Word and element location lines
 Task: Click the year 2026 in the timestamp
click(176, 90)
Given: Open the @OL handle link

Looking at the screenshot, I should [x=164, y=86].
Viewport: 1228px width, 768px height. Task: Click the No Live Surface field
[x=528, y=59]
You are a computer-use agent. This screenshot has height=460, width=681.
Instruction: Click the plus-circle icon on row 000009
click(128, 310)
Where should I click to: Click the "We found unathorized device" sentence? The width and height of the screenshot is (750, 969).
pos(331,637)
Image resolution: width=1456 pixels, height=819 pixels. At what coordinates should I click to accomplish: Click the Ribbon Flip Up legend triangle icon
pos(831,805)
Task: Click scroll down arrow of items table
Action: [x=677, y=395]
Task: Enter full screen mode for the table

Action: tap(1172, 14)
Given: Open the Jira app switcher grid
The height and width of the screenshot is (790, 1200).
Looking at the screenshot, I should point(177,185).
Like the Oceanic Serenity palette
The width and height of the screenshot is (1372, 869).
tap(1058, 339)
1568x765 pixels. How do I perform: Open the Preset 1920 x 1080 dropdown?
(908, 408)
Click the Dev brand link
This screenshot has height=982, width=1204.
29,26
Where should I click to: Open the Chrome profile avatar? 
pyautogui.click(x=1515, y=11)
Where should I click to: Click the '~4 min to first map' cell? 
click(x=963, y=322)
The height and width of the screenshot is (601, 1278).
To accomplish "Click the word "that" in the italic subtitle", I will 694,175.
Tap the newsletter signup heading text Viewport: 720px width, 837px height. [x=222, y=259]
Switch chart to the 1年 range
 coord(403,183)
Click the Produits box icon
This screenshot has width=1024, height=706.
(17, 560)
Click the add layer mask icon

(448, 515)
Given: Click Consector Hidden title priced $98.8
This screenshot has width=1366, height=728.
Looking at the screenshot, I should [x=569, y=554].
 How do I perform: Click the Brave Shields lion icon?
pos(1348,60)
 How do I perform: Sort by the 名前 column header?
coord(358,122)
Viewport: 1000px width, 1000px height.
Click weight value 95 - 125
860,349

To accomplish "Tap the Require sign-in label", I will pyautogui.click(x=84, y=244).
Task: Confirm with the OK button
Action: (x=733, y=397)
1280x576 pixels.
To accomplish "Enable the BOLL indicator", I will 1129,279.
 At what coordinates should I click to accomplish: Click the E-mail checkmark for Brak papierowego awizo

▶ TO BE DONE:
Update the lines above so that each "Where should I click to" becomes "Where do I click to", and leave everything else untouched.

▶ FINAL RESULT:
 Task: Click the year 2026 in the timestamp
click(176, 90)
Given: Open the @OL handle link

Looking at the screenshot, I should [x=164, y=86].
Viewport: 1228px width, 768px height. Task: Click the No Live Surface field
[x=528, y=59]
You are a computer-use agent. This screenshot has height=460, width=681.
Instruction: Click the plus-circle icon on row 000009
click(128, 310)
Where do I click to: Click the "We found unathorized device" sentence? The width and height of the screenshot is (750, 969).
pos(331,637)
Image resolution: width=1456 pixels, height=819 pixels. At what coordinates should I click to accomplish: Click the Ribbon Flip Up legend triangle icon
pos(831,805)
Task: Click scroll down arrow of items table
Action: [x=677, y=395]
Task: Enter full screen mode for the table

Action: tap(1172, 14)
Given: Open the Jira app switcher grid
The height and width of the screenshot is (790, 1200).
Looking at the screenshot, I should point(177,185).
Like the Oceanic Serenity palette
The width and height of the screenshot is (1372, 869).
tap(1058, 339)
1568x765 pixels. How do I perform: Open the Preset 1920 x 1080 dropdown?
(908, 408)
Click the Dev brand link
This screenshot has height=982, width=1204.
29,26
Where do I click to: Open the Chrome profile avatar? 
pyautogui.click(x=1515, y=11)
Where do I click to: Click the '~4 min to first map' cell? 
click(x=963, y=322)
The height and width of the screenshot is (601, 1278).
To accomplish "Click the word "that" in the italic subtitle", I will 694,175.
Tap the newsletter signup heading text Viewport: 720px width, 837px height. [x=222, y=259]
Switch chart to the 1年 range
 coord(403,183)
Click the Produits box icon
This screenshot has width=1024, height=706.
(17, 560)
Click the add layer mask icon

(448, 515)
Given: Click Consector Hidden title priced $98.8
This screenshot has width=1366, height=728.
Looking at the screenshot, I should [x=569, y=554].
 How do I perform: Click the Brave Shields lion icon?
pos(1348,60)
 How do I perform: Sort by the 名前 column header?
coord(358,122)
Viewport: 1000px width, 1000px height.
Click weight value 95 - 125
860,349

To accomplish "Tap the Require sign-in label", I will pyautogui.click(x=84, y=244).
Task: Confirm with the OK button
Action: (x=733, y=397)
1280x576 pixels.
To accomplish "Enable the BOLL indicator", I will 1129,279.
 At what coordinates should I click to accomplish: Click the E-mail checkmark for Brak papierowego awizo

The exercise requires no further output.